A Surefire Plan for Improved Project Results and Increased Maturity

Many of the clients we work with are a “PMO of one.” Usually this person has been brought in to establish common processes and procedures around planning, managing and executing projects. Most often, there is a broad spectrum of project work being performed by varied project teams within the organization, including a range of maturity levels spanning from no established, repeatable processes to very formalized and documented processes.

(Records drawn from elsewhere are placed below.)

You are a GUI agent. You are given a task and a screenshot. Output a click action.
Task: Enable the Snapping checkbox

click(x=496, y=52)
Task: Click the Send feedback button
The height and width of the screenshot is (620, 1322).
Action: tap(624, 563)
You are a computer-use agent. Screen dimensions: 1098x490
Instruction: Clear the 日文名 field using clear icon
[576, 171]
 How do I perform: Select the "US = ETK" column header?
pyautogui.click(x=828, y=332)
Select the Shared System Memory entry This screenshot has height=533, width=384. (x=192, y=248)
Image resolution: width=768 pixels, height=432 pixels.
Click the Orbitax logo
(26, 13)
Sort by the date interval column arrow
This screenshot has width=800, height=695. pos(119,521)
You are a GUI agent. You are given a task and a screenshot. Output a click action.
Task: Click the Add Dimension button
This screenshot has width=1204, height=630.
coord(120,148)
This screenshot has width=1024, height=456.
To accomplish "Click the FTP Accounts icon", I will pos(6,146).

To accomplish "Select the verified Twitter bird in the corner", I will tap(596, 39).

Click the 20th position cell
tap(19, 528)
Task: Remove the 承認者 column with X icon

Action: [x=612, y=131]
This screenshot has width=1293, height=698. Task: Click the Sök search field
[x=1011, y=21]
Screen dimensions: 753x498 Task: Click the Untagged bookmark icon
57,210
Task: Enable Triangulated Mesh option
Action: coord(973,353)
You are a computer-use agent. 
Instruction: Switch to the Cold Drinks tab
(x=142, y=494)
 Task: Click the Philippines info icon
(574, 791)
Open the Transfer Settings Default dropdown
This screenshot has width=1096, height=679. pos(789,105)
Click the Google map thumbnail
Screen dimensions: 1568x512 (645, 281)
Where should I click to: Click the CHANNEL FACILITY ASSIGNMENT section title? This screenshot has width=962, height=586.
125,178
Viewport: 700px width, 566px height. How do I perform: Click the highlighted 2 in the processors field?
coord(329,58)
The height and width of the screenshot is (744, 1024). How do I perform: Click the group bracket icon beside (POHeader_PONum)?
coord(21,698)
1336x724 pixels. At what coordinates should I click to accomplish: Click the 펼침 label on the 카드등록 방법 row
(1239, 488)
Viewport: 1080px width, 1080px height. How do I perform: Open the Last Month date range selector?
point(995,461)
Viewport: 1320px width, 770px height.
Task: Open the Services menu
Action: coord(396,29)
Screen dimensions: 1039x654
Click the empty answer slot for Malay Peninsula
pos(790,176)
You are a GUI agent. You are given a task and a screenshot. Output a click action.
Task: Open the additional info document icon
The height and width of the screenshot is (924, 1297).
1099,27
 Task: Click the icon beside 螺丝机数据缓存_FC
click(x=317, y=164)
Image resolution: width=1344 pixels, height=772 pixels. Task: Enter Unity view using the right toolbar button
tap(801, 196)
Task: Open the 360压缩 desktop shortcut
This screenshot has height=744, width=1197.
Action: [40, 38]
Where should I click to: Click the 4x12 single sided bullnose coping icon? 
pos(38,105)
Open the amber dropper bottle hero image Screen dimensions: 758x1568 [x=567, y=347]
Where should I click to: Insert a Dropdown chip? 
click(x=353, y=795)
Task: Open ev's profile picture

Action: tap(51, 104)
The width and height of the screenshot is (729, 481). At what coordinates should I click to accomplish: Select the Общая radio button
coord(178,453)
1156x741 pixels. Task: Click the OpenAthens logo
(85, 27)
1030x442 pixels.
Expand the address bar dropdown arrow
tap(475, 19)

According to the Project Management Institute, “Companies with greater maturity should expect to see tangible benefits that include better-performing project portfolios, efficiencies that come with better resource allocation, and increased process stability and repeatability.” [i] On the other hand, companies that are less mature tend to be reactionary, trying to dodge problems as they come rather than strategically planning and executing projects. Often, these companies have various groups working in their own silos, so there is no centralized view of resource availability or up-to-date project status. Project managers are consequently unable to prioritize projects or schedule them with accuracy. This can lead to lost opportunities and failed projects time and again. A new study on organizational maturity has confirmed the need for defined repeatable processes, finding that companies that use them have a much higher project success rate than those who do not. [ii]

So how can the “PMO of one” bring teams and processes together to get everyone on the same page, speaking the same language and doing things in similar ways? Here are some things to think about for establishing common project processes that can be adopted throughout the organization, providing better performance and tangible results.

Focus on the Critical Business Issue

There are a number of reasons why an organization would decide to unify its project management processes. It could be a response to client pressure, a desire for an additional competitive advantage, or part of the general evolution of the company. Other times, the lack of organizational maturity is leading to lost opportunities. Understanding the reason behind the shift will not only give you direction as to how you should approach it, but can also help project managers to find creative ways to address the issue.

Don’t just establish processes for the sake of establishing processes. Rather, let the fundamental issues you’re trying to address or avoid drive your direction. You might find, for example, that re-engineering your processes isn’t what you need at all. Perhaps providing increased transparency, visibility and collaboration around all of the projects across the organization better addresses the critical business issue.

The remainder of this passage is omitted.